:: TO DO ::
In the copy, include every entry exactly but none of its images.

:: DATA EXTRACT ::
----------

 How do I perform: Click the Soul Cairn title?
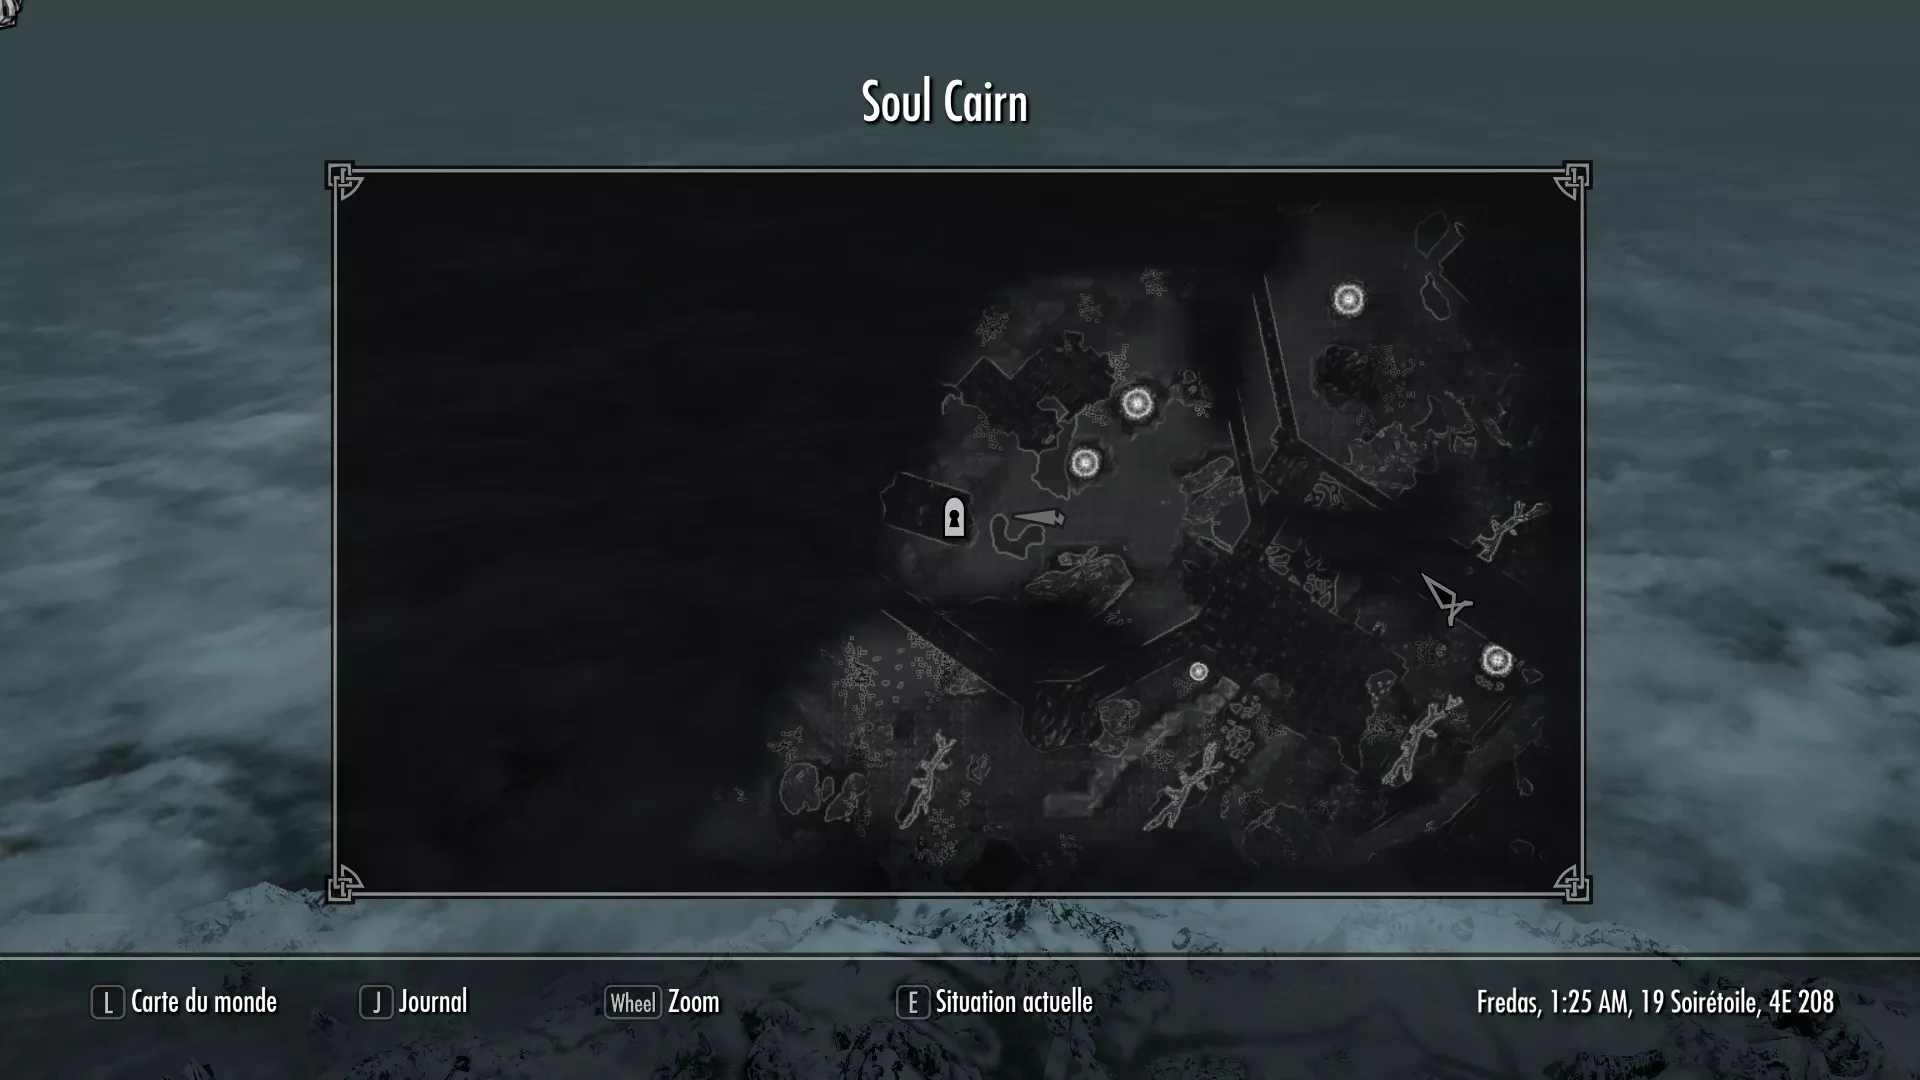[x=945, y=102]
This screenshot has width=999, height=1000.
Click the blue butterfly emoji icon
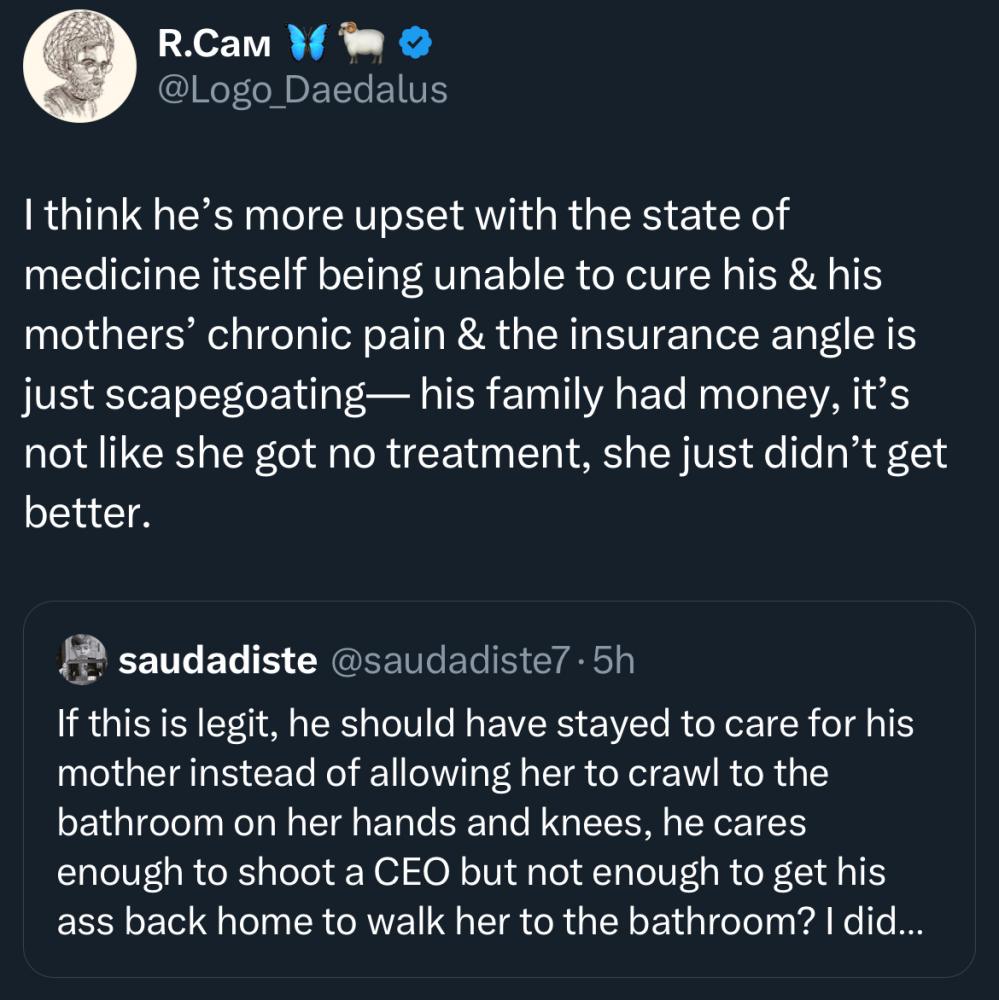click(x=308, y=43)
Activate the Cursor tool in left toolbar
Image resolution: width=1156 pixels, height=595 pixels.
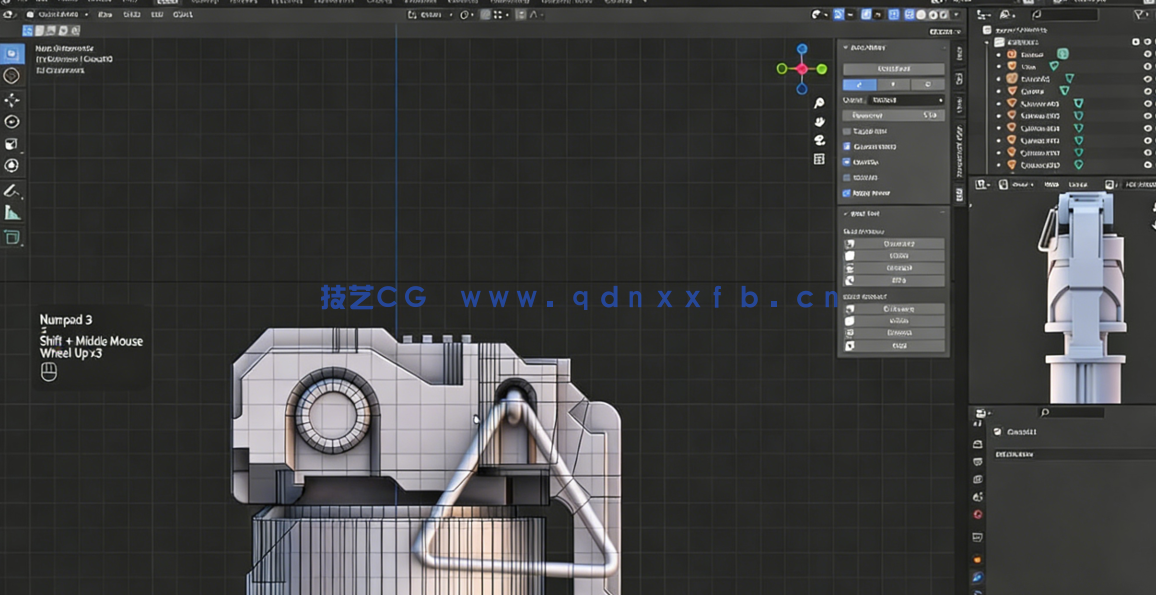[12, 76]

----------

:: SOLUTION ::
 How do I perform: Click the Soul Cairn title?
[x=945, y=102]
This screenshot has width=999, height=1000.
Click the blue butterfly emoji icon
click(x=308, y=43)
Activate the Cursor tool in left toolbar
Image resolution: width=1156 pixels, height=595 pixels.
[12, 76]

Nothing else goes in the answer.